SUPPLIED RECORDS: Begin

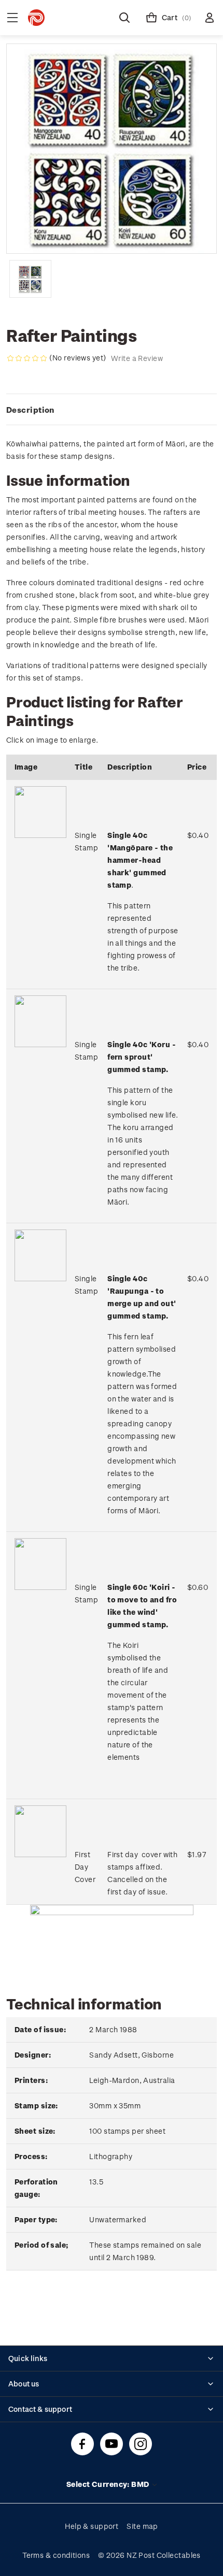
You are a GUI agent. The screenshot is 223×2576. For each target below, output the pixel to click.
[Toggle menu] (12, 17)
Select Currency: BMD (108, 2484)
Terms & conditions (56, 2555)
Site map (142, 2526)
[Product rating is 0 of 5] (27, 358)
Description (30, 409)
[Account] (209, 17)
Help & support (91, 2526)
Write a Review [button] (137, 358)
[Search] (124, 17)
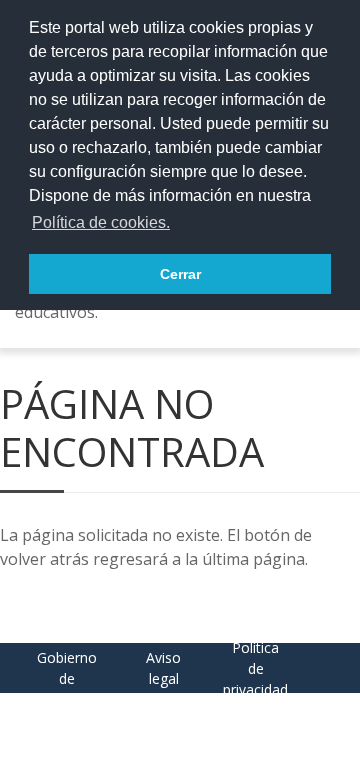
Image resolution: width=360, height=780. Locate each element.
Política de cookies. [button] (101, 222)
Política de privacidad (255, 668)
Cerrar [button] (180, 274)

SUPPLIED RECORDS: End

[PROBLEM TO SOLVE] Output the material word for word. Pictures do not go in.

[FINISHED EXERCISE]
You are a GUI agent. The screenshot is 223×2576. For each target below, output the pixel to click.
[Toggle menu] (12, 17)
Select Currency: BMD (108, 2484)
Terms & conditions (56, 2555)
Site map (142, 2526)
[Product rating is 0 of 5] (27, 358)
Description (30, 409)
[Account] (209, 17)
Help & support (91, 2526)
Write a Review [button] (137, 358)
[Search] (124, 17)
Image resolution: width=360, height=780. Locate each element.
Política de cookies. [button] (101, 222)
Política de privacidad (255, 668)
Cerrar [button] (180, 274)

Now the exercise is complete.